Fragmento del texto -
Ubicada a menos de 2 horas de la capital colombiana, Zipaquirá es un municipio tranquilo y lleno de parajes idílicos, entre los cuales, además del antiguo liceo, hay un tesoro museográfico muy especial: La Casa Museo Quevedo Zornoza. Ésa fue la residencia del Maestro Guillermo Quevedo Zornoza y su familia. Propiedad, donde además de preservar y exhibir el testimonio físico de la vida y obra del gran compositor de música clásica –que vendía sus composiciones ya en los 40 a la RCA Víctor en USA–, nos abre la puerta a conocer el lugar donde aprendió a escribir a máquina Gabriel García Márquez. Esto gracias a la deferencia del maestro Quevedo, que lo recibía como un amigo de la familia y que, en consonancia con ello, le prestaba su máquina, al tiempo que en la sala contigua se escuchaban los ejercicios de piano de su hermana, Conchita Quevedo Zornoza, que, con su elegancia, disciplina para manejar el hogar y sus costumbres de mujer andina tradicional, la subrayan para mí, con el halo inconfundible de Fernanda Del Carpio.

“(…) Fernanda era una mujer perdida para el mundo. Había nacido y crecido a mil kilómetros del mar, en una ciudad lúgubre por cuyas callejuelas de piedra traqueteaban todavía, en noches de espantos, las carrozas de los virreyes. Treinta y dos campanarios tocaban a muerto a las 6 de la tarde. En la casa señorial embaldosada de losas sepulcrales, jamás se conoció el sol. El aire había muerto en los cipreses del patio, en las pálidas colgaduras de los dormitorios, en las arcadas rezumantes del jardín de los nardos. Fernanda no tuvo hasta la pubertad otra noticia del mundo que los melancólicos ejercicios de piano ejecutados en alguna casa vecina (…)” (Márquez, 1997)

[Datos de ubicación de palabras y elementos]
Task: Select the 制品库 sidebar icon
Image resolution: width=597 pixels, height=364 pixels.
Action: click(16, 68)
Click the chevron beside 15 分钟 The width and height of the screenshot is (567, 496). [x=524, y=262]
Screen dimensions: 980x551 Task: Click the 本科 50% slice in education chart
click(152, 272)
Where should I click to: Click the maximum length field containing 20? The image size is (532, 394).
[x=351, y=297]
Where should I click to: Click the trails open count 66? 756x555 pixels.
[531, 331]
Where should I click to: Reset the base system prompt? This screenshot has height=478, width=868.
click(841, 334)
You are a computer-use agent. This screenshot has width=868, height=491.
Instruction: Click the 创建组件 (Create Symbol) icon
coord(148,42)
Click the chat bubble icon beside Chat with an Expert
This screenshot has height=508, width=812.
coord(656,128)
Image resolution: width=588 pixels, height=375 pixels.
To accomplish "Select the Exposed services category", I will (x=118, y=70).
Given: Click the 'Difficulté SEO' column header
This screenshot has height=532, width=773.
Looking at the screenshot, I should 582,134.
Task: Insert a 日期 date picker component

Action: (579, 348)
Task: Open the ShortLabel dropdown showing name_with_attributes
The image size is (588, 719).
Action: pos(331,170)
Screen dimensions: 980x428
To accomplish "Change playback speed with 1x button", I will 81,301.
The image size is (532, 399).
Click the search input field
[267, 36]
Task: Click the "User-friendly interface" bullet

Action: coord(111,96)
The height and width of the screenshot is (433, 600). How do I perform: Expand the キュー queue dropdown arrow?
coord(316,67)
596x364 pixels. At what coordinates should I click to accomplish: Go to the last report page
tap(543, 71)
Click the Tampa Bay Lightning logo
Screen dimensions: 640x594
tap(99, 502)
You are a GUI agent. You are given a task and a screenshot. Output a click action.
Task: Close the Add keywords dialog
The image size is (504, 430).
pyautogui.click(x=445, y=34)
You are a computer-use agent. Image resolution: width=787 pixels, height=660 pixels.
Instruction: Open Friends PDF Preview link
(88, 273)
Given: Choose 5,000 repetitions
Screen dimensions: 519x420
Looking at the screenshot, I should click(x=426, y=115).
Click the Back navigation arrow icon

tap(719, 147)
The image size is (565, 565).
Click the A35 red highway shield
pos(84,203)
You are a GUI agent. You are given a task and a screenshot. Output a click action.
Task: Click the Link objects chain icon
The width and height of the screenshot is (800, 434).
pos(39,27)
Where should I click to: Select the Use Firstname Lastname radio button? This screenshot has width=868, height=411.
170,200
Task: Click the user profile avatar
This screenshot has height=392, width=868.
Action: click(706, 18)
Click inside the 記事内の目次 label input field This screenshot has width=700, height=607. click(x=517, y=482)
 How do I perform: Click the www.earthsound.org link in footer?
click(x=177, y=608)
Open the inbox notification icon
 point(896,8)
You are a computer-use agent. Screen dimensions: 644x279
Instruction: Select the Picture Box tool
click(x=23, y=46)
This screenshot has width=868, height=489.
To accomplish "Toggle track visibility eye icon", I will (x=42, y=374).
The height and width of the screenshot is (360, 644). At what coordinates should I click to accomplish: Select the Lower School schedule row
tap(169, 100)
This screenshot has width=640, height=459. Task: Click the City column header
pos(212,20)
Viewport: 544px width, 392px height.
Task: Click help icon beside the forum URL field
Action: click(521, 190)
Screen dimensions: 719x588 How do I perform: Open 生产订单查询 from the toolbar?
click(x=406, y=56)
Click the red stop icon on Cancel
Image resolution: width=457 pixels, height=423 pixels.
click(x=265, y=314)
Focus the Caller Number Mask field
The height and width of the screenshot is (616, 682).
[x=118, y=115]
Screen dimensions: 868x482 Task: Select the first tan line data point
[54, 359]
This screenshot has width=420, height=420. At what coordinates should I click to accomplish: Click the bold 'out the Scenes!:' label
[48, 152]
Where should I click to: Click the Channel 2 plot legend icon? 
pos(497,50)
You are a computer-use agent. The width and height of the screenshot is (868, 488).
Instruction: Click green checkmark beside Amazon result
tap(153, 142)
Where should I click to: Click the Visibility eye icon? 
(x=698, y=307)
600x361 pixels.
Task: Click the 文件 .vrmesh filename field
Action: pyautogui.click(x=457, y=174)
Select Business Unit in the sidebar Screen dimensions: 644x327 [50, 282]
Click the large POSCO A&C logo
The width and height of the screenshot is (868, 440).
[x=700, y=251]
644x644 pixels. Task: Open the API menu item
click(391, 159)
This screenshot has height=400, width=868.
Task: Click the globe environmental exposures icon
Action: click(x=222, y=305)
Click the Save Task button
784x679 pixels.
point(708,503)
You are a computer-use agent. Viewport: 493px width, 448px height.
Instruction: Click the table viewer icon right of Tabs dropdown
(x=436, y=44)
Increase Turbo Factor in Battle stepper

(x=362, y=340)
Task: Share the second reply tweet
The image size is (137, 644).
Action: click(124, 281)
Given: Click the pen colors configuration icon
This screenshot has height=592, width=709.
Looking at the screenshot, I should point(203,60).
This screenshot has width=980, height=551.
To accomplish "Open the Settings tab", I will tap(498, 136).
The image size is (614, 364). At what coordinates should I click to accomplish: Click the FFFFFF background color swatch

Problema planteado 1 -
Responde, según el texto sobre la Casa Museo Quevedo Zornoza:
(a) ¿A qué distancia en tiempo de la capital colombiana se ubica Zipaquirá?
(b) ¿Qué aprendió a hacer Gabriel García Márquez en esa casa?
(c) En la cita, ¿cuántos campanarios tocaban a muerto y a qué hora?
Problema planteado 2 - Toma el tramo del listado que empieza con la línea que contiene "Screen dimensions: 868x482" y llega hasta el final del listado, con ambos extremos incluidos. Sustituye en él "computer-use agent" por "GUI agent", deja todo lo demás igual y escribe solo esas líneas.

Respuesta esperada 1 -
(a) A menos de 2 horas.
(b) A escribir a máquina.
(c) Treinta y dos campanarios, a las 6 de la tarde.

Respuesta esperada 2 -
Screen dimensions: 868x482 Task: Select the first tan line data point
[54, 359]
This screenshot has width=420, height=420. At what coordinates should I click to accomplish: Click the bold 'out the Scenes!:' label
[48, 152]
Where should I click to: Click the Channel 2 plot legend icon? 
pos(497,50)
You are a GUI agent. The width and height of the screenshot is (868, 488).
Instruction: Click green checkmark beside Amazon result
tap(153, 142)
Where should I click to: Click the Visibility eye icon? 
(x=698, y=307)
600x361 pixels.
Task: Click the 文件 .vrmesh filename field
Action: pyautogui.click(x=457, y=174)
Select Business Unit in the sidebar Screen dimensions: 644x327 [50, 282]
Click the large POSCO A&C logo
The width and height of the screenshot is (868, 440).
[x=700, y=251]
644x644 pixels. Task: Open the API menu item
click(391, 159)
This screenshot has height=400, width=868.
Task: Click the globe environmental exposures icon
Action: click(x=222, y=305)
Click the Save Task button
784x679 pixels.
point(708,503)
You are a GUI agent. Viewport: 493px width, 448px height.
Instruction: Click the table viewer icon right of Tabs dropdown
(x=436, y=44)
Increase Turbo Factor in Battle stepper

(x=362, y=340)
Task: Share the second reply tweet
The image size is (137, 644).
Action: click(124, 281)
Given: Click the pen colors configuration icon
This screenshot has height=592, width=709.
Looking at the screenshot, I should point(203,60).
This screenshot has width=980, height=551.
To accomplish "Open the Settings tab", I will tap(498, 136).
The image size is (614, 364). At what coordinates should I click to accomplish: Click the FFFFFF background color swatch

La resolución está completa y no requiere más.